*EXCERPT PROVIDED:*
***

Molly’s Game


There’s a lot of money talk in “Molly’s Game, whether it’s understandable or not. Most of it is provided by Jessica Chastain, who narrates the film with the same magic given by Leonardo Di Caprio in “The Wolf of Wall Street.” Ignore the money chattering, and enjoy “Molly’s Game” for its acting and I.Q.

Chastain stars as Molly Bloom, a would-be ski champ and would-be lawyer, who runs a poker game, and ends up getting arrested by the FBI for it. They consider it illegal, but Molly says otherwise. And this movie is based on Bloom’s autobiographical novel.

Before her arrest, we see her in LA looking for odd jobs, including one as a production assistant, in order to pay for law school. One night, she helps out at a poker game and earns a nice chunk of change. That’s when the game changes got Molly.

She has movie stars, businessmen, and the Russian mob on the tables, and each of them have ambitions of their own.

The cast also includes Idris Elba as Molly’s attorney, who struggles to support Molly during the trial; Kevin Costner as Molly’s therapist father, whom she picks arguments with him; Jeremy Strong as Molly’s former pushy boss; Michael Cera as a famous movie star; and Chris O’Dowd as the only Irishman on the tables.

***

*Items drawn from a dataset:*
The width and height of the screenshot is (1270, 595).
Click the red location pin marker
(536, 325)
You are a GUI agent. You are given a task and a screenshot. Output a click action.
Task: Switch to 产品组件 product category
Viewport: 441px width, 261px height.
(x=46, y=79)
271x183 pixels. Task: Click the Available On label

***

*EXERCISE TASKS:*
1. According to the review of "Molly's Game," which actor plays Molly's attorney?
2. Continue the review of "Molly's Game" from its final sentence, placing your new text after the items.

*RESPONSES TO THE EXERCISE:*
1. Idris Elba plays Molly's attorney.

2.
And out of these stars Chastain has style, vulnerability, and charisma; Elba works well as the attorney; and Costner is likable as the father.

This is the directorial debut of Aaron Sorkin, the writer of “The West Wing,” “Moneyball,” and “The Social Network,” among others. He does a nice job directing “Molly’s Game,” and although I couldn’t get fully involved with the numbers, I still enjoyed the movie for its strong ambitions and Chastain’s charms.

And for the record, when I gamble in Atlantic City, I just play the slot machines, but does that prevent me from liking the movie? No.